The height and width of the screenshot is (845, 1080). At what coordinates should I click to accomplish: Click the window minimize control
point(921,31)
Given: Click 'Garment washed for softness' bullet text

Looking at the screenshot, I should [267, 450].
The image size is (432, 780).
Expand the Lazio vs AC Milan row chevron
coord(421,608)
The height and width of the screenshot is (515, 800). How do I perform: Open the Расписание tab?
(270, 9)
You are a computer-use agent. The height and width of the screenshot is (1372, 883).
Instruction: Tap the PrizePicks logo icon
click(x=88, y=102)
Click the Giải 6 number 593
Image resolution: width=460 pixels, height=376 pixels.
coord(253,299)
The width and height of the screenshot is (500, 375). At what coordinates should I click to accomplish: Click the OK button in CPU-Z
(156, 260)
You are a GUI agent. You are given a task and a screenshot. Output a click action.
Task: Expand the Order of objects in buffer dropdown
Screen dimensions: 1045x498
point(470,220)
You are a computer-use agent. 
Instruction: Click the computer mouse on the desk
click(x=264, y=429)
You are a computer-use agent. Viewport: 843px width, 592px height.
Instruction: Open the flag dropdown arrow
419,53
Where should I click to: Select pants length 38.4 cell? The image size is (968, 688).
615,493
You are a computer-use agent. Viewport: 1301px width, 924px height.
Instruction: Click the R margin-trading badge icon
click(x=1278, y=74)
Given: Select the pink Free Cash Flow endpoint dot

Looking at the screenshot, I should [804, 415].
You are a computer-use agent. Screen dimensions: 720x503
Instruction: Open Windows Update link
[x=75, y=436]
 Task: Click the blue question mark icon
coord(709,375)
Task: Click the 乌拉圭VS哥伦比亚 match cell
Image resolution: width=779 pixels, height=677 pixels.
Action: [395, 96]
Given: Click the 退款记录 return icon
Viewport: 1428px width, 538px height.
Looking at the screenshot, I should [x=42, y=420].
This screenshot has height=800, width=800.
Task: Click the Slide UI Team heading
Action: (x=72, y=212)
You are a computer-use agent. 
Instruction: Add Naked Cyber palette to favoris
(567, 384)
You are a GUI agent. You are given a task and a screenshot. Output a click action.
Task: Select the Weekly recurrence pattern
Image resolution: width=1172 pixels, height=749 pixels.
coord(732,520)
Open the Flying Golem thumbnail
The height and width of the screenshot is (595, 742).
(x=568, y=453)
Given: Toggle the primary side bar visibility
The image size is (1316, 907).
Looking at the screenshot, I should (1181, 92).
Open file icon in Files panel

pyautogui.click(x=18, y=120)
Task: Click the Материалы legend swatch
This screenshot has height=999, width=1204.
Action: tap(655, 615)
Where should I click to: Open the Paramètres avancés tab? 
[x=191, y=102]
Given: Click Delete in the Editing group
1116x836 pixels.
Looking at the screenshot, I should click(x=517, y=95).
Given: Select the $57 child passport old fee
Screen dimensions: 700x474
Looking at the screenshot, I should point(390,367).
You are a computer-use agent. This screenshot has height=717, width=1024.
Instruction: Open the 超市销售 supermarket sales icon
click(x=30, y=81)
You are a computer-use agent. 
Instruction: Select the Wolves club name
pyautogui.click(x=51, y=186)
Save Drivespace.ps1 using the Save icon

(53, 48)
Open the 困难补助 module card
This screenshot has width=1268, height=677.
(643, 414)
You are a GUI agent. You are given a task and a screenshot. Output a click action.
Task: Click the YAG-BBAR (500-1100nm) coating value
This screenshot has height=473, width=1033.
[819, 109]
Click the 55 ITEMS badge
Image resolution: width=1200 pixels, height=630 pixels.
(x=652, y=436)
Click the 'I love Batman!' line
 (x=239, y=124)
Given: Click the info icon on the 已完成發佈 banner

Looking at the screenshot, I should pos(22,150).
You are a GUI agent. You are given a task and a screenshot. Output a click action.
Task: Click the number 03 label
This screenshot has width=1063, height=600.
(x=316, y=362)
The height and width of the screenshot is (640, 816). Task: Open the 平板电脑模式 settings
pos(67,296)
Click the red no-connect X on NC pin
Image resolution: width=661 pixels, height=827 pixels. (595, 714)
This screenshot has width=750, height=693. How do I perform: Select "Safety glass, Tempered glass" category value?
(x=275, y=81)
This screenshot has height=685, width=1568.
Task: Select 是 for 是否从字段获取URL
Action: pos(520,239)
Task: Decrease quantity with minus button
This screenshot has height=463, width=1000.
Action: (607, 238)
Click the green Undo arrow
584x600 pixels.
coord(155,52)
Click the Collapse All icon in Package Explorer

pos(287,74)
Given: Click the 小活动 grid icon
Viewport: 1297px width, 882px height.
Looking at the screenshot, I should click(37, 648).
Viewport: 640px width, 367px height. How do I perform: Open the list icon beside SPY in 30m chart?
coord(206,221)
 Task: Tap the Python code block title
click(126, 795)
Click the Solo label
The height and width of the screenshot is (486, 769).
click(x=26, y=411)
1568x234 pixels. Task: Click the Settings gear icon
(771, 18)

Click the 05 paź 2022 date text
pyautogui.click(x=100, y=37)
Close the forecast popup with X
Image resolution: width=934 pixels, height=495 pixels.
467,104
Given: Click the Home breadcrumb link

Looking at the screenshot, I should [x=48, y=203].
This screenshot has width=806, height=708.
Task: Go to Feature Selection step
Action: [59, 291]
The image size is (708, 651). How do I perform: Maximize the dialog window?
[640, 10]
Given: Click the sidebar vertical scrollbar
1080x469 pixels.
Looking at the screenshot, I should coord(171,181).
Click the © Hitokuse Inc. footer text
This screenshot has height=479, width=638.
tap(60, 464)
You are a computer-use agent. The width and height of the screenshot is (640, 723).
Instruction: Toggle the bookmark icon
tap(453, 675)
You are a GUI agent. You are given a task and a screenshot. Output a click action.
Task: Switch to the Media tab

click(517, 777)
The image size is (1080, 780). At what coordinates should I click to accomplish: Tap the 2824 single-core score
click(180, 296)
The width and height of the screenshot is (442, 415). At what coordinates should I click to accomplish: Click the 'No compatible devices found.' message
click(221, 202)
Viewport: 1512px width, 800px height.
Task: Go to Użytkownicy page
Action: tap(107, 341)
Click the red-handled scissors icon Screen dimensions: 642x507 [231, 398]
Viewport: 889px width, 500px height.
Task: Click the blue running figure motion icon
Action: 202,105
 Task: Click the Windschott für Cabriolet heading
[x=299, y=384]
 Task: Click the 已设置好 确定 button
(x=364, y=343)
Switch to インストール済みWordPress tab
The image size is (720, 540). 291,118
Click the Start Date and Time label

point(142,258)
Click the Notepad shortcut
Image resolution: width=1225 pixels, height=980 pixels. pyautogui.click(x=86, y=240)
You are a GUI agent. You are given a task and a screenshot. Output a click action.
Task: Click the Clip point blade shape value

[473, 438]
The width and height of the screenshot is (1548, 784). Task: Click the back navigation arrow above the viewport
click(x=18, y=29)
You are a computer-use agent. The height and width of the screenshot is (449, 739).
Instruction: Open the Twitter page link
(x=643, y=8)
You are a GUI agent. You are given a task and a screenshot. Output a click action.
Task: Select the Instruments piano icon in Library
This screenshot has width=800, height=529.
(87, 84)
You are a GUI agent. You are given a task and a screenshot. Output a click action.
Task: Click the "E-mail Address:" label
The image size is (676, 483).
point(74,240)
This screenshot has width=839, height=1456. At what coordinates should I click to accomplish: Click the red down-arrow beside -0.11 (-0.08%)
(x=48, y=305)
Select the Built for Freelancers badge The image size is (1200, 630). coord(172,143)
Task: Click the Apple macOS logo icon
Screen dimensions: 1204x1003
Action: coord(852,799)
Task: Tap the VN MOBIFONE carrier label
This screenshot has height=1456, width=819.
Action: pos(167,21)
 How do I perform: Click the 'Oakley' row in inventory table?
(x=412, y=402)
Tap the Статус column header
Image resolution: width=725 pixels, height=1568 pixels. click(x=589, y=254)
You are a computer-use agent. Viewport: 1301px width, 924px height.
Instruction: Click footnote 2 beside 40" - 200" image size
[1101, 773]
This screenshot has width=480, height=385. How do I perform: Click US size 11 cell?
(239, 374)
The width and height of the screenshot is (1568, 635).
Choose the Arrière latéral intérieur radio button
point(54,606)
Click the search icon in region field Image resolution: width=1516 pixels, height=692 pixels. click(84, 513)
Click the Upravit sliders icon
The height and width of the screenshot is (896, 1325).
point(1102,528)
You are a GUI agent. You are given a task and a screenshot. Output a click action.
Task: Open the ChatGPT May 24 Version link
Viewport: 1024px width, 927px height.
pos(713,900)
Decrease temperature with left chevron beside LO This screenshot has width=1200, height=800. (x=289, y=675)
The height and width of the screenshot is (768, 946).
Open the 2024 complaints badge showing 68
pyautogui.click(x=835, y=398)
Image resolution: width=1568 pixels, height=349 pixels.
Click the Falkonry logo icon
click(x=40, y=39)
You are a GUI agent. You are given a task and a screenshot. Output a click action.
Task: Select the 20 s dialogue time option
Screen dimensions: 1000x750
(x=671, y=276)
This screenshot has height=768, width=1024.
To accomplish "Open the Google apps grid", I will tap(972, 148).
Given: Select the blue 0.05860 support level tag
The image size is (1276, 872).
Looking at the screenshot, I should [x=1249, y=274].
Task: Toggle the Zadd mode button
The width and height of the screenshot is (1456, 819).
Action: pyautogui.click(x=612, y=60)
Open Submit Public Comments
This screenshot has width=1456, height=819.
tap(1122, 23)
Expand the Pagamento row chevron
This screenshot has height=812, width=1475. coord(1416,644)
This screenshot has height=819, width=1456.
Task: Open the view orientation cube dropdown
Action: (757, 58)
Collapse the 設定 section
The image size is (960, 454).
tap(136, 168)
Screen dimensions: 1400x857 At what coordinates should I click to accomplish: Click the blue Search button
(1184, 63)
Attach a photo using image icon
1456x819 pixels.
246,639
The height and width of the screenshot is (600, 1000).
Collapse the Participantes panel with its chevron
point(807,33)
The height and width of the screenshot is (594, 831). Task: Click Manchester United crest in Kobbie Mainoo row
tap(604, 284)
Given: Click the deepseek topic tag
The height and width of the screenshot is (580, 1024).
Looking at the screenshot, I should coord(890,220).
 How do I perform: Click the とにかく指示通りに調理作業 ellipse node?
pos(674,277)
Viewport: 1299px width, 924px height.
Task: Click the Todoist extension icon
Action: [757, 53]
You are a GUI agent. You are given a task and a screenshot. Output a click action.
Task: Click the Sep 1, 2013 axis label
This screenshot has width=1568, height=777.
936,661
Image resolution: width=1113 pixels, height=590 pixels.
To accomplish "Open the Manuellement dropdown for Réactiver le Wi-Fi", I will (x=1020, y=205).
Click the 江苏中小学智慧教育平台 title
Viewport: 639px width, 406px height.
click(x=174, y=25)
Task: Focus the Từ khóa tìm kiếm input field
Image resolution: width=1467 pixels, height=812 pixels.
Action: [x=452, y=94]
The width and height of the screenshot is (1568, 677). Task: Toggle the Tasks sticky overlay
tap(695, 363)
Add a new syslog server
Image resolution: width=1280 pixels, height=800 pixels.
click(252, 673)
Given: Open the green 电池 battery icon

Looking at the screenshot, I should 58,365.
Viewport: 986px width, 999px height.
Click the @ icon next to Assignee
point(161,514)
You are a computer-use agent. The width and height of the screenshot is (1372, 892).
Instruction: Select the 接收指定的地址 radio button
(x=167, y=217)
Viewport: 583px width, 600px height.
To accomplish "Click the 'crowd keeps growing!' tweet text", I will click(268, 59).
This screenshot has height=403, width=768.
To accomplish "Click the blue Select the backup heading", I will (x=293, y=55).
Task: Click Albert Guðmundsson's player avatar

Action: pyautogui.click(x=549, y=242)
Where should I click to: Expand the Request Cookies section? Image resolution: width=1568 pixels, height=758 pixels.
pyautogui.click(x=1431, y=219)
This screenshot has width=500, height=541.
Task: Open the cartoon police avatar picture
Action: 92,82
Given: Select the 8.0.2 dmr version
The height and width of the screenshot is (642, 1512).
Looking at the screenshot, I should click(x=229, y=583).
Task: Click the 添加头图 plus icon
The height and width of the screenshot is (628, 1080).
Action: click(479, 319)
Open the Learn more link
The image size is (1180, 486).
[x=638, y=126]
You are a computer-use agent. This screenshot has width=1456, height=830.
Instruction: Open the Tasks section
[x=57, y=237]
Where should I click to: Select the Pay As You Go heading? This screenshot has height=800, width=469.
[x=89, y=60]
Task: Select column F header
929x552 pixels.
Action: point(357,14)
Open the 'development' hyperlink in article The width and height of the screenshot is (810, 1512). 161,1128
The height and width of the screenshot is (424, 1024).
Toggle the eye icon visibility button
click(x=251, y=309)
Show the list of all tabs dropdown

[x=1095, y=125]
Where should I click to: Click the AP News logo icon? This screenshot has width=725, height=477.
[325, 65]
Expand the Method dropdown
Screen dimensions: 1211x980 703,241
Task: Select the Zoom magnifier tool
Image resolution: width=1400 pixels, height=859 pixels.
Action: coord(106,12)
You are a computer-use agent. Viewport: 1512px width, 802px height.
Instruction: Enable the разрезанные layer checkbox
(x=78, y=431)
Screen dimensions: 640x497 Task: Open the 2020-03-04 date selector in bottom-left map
*****
• **What the exercise asks**
Extract the material from the line with "Add a new syslog server" to the line with "will click(268, 59).", including both of those lines, and reproduce every line unchanged.

• **Output**
Add a new syslog server
Image resolution: width=1280 pixels, height=800 pixels.
click(252, 673)
Given: Open the green 电池 battery icon

Looking at the screenshot, I should 58,365.
Viewport: 986px width, 999px height.
Click the @ icon next to Assignee
point(161,514)
You are a computer-use agent. The width and height of the screenshot is (1372, 892).
Instruction: Select the 接收指定的地址 radio button
(x=167, y=217)
Viewport: 583px width, 600px height.
To accomplish "Click the 'crowd keeps growing!' tweet text", I will click(268, 59).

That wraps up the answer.